• [What you should do]:
Can you reproduce the entries below, character for character, from the line containing "Where should I" down through the line containing "pyautogui.click(x=85, y=405)", both lines included? Leave the pictures out of your copy.

• [Record excerpts]:
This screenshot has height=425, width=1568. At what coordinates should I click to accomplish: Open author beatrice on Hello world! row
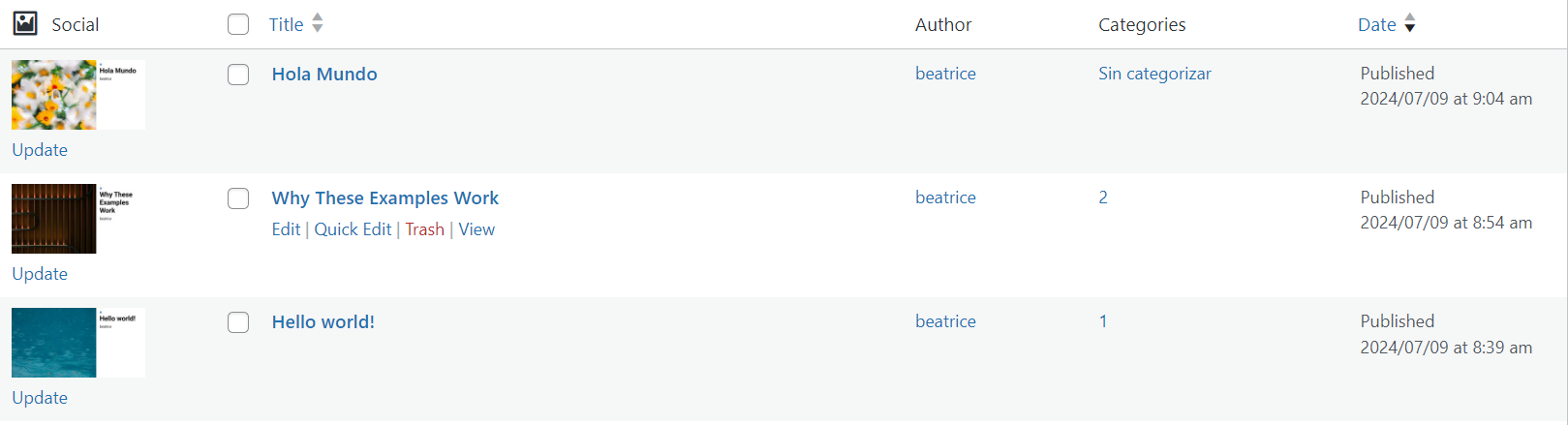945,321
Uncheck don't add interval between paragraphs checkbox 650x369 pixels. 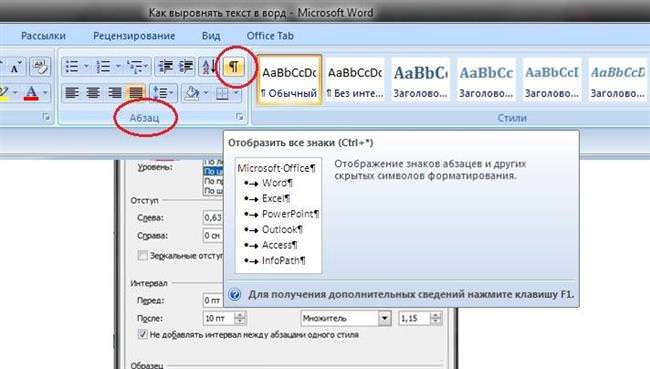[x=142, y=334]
---
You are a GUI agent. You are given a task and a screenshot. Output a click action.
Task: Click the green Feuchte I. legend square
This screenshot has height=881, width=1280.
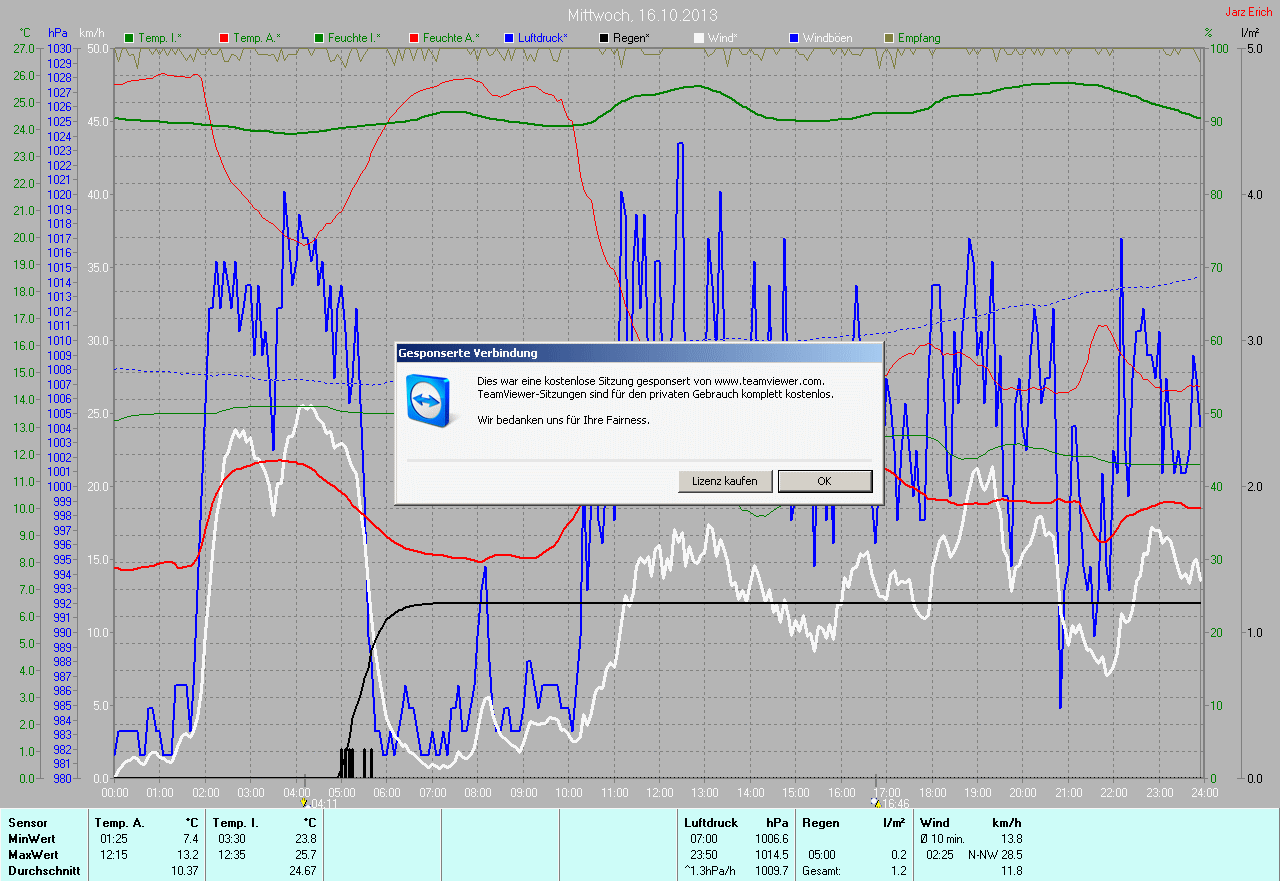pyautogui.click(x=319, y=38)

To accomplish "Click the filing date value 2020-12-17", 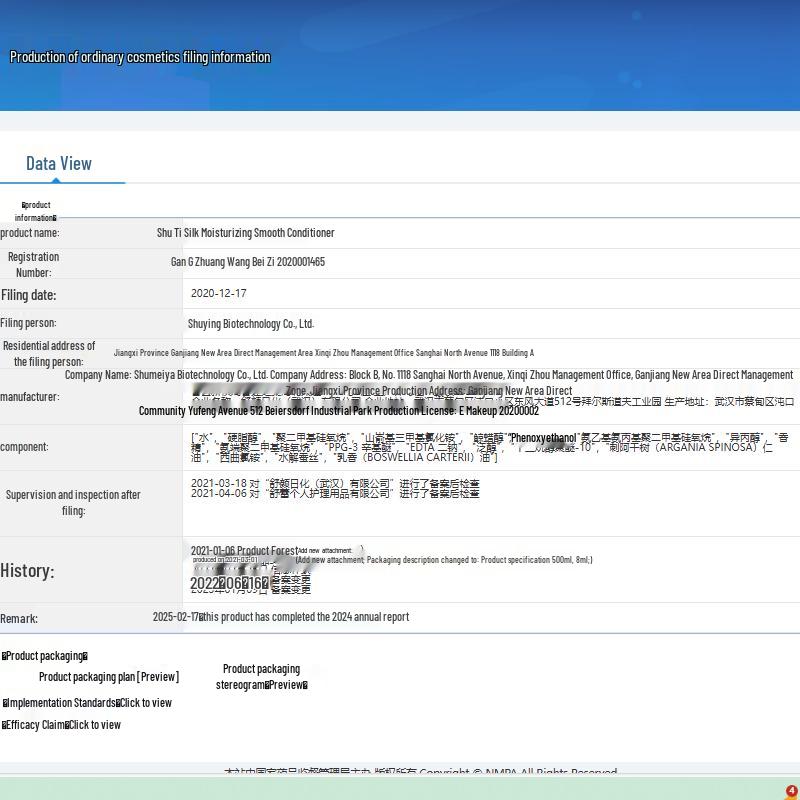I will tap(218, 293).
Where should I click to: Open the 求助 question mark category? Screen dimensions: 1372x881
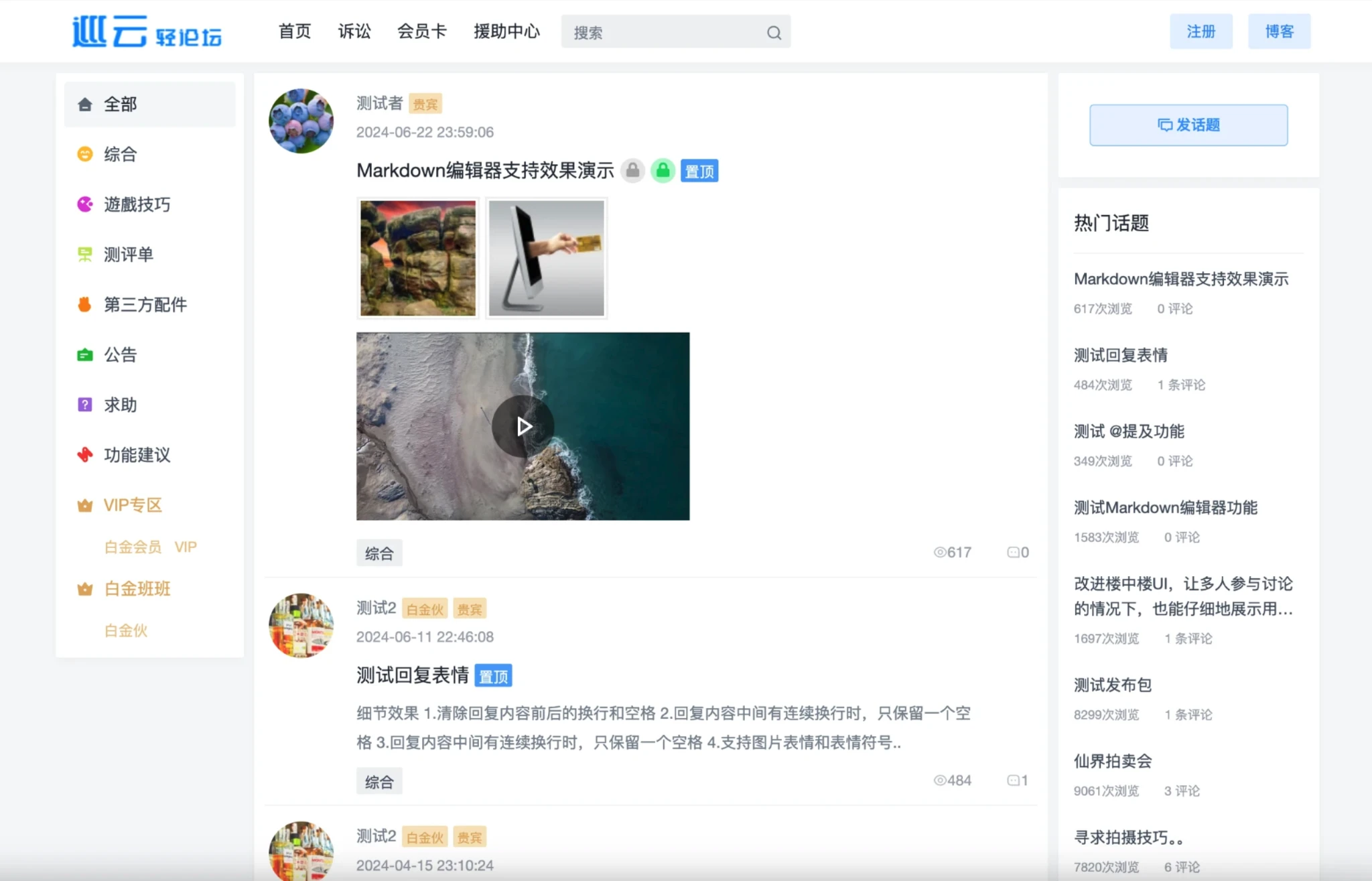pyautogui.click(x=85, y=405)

• [Task solution]:
Where should I click to: Open the 求助 question mark category? Screen dimensions: 1372x881
pyautogui.click(x=85, y=405)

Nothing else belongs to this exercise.